### Exercise description
Each line in the records below that has the word "agent" should be copied.

Collected data:
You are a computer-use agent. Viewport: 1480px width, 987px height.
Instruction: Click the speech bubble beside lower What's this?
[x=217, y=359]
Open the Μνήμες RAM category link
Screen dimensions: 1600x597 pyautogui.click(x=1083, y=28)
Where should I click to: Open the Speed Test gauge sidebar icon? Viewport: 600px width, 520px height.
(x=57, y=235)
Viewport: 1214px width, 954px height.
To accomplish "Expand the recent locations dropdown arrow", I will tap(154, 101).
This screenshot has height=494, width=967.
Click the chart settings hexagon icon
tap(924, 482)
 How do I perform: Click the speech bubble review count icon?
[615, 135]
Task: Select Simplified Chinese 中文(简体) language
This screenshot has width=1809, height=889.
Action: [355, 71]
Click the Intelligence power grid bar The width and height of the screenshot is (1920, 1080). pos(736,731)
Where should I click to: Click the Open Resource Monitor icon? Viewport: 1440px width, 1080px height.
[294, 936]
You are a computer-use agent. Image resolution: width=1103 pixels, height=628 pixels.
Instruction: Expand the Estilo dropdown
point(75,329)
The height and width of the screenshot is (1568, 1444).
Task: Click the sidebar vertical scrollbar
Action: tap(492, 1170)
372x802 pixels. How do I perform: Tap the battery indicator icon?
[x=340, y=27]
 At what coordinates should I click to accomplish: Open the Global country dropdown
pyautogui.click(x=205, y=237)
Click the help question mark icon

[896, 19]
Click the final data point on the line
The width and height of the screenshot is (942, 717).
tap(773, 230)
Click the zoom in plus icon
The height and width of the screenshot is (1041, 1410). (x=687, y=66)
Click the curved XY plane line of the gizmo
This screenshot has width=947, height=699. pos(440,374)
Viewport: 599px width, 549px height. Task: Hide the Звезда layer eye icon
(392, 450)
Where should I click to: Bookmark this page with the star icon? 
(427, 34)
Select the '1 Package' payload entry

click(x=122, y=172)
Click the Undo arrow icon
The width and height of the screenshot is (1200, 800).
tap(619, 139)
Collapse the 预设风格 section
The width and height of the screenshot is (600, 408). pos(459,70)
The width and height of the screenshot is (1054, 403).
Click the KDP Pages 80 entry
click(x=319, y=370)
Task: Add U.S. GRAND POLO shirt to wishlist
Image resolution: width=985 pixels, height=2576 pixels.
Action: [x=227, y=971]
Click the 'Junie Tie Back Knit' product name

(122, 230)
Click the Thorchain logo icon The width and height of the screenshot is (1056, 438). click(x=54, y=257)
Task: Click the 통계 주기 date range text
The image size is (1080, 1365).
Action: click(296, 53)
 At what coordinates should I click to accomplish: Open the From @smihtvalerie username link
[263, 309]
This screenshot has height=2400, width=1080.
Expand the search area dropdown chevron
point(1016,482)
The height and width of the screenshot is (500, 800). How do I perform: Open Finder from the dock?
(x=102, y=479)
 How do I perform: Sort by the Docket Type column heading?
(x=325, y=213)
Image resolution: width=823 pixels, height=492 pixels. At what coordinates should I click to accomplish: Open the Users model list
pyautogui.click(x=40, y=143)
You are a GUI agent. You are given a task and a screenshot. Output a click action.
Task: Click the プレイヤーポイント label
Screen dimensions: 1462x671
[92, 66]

### Your solution
You are a computer-use agent. Viewport: 1480px width, 987px height.
You are a computer-use agent. Image resolution: width=1103 pixels, height=628 pixels.
You are a GUI agent. You are given a task and a screenshot. Output a click action.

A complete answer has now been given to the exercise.